Given problem 1: In the records, starting at the line containing "This screenshot has height=1117, width=1706." and ending at the line containing "coord(1581,1055)", substitute "Launch" for "Open" and give back only those lines, otherwise unchanged.

The rest of the goodness comes from the complex relationships between the characters. Meyer and his ex-wife are wary of one another, but there's still a lingering core of affection (and sex) that bonds them, even though the loss of a baby was just too much for their marriage. The dead guy, a refugee from a pious crime family, worked miracles for various members of the community before losing himself to heroin. The layers are intricate and expressed at a good, tension-maintaining pace.
And as with The Amazing Adventures of Kavalier and Clay, the language is just so spot-on--lyrical without being too brainy or overwhelming. Chabon incorporates the Yiddish phrases, syntax, and sensibility so well that you'd think there really was a hybridized Yiddish community in Alaska. Unfortunately, Chabon never mentions whether Governor Palin makes the historical cut in this version. Let's assume she doesn't.
Some of my favorite parts:
"Bina reaches into the breast pocket of her suit jacket and takes out a pair of half-glasses that Landsman has never seen before. She is getting old, and he is getting old, right on schedule, and yet as time ruins them, they are not, strangely enough, married to each other."
"When, after careful consideration, she can't fit Berko into her taxonomy of lowlifes, Mrs. Kalushiner spits into her cup. By one kind of reckoning, she owes Landsman seventeen favors; by another, she ought to give him a punch in the belly. She steps aside and lets them pass."

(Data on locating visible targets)
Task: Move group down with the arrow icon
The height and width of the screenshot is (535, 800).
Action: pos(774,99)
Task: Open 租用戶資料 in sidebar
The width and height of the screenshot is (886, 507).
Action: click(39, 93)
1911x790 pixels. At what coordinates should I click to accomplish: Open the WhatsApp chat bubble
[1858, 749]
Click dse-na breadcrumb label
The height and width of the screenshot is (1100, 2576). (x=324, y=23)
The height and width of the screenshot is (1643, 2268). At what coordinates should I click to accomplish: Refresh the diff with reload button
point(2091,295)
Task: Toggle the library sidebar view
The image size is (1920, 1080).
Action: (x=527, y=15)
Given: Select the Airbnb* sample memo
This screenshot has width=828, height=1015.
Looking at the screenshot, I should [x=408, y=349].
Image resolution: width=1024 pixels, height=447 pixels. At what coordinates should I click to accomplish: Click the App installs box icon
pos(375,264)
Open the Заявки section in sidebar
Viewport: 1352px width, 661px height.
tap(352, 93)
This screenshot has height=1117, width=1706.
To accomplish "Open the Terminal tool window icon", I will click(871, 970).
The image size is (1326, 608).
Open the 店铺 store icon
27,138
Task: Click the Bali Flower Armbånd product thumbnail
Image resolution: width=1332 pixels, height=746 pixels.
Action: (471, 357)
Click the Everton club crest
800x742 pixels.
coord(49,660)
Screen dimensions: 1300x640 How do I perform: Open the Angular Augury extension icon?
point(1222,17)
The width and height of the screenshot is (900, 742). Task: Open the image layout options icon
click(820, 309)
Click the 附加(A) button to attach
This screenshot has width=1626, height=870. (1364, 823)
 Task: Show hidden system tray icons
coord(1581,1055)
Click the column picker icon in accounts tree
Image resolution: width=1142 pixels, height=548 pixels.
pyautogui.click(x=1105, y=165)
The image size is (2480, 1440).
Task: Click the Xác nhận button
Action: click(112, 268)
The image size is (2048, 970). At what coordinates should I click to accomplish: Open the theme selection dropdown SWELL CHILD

Given problem 2: Resume the book review, picking up after its last sentence.

Exercise result 1:
This screenshot has height=1117, width=1706.
To accomplish "Launch the Terminal tool window icon", I will click(871, 970).
The image size is (1326, 608).
Launch the 店铺 store icon
27,138
Task: Click the Bali Flower Armbånd product thumbnail
Image resolution: width=1332 pixels, height=746 pixels.
Action: (471, 357)
Click the Everton club crest
800x742 pixels.
coord(49,660)
Screen dimensions: 1300x640 How do I perform: Launch the Angular Augury extension icon?
point(1222,17)
The width and height of the screenshot is (900, 742). Task: Launch the image layout options icon
click(820, 309)
Click the 附加(A) button to attach
This screenshot has width=1626, height=870. (1364, 823)
 Task: Show hidden system tray icons
coord(1581,1055)

Exercise result 2:
"Each was the other's first lover, first betrayer, first refuge, first roommate, first audience, first person to turn to when something--even the marriage itself--went wrong. For half their lives, they entangled their histories, bodies, phobias, theories, recipes, libraries, record collections. They mounted spectacular arguments, nose-to-nose, hands flying, spittle flying, throwing things, kicking things, breaking things, rolling around on the ground grabbing fistfuls of each other's hair. The next day he would bear the red moons of Bina's nails in his cheeks and on the meat of his chest, and she wore his purple fingerprints like an armlet. For something like seven years of their lives together, they f*cked almost every day. Angry, loving, sick, well, cold, hot, half asleep....Bina and Landsman were twisted together, a braided pair of chromosomes with a mystery flaw. And now? Now each of them pretends not to see the other and looks away."
4 comments:
I want to read this all the more now. Unfortunately, it's likely to take a backseat to the now-inevitable reading of Infinite Jest.
It's going to be weird when Infinite Jest becomes the It subway book over the next few weeks.
You'd be well within your rights to make Infinite Jest the next book club selection, after I made you do Bleak House last year, but otherwise I'll wait for the Jacob review and read DFW's footnote-y journalism instead.
I actually just assumed you'd already read it.
Nope. The only book-length work I've read is last year's Consider the Lobster: And Other Essays (a mere four hundred pages long).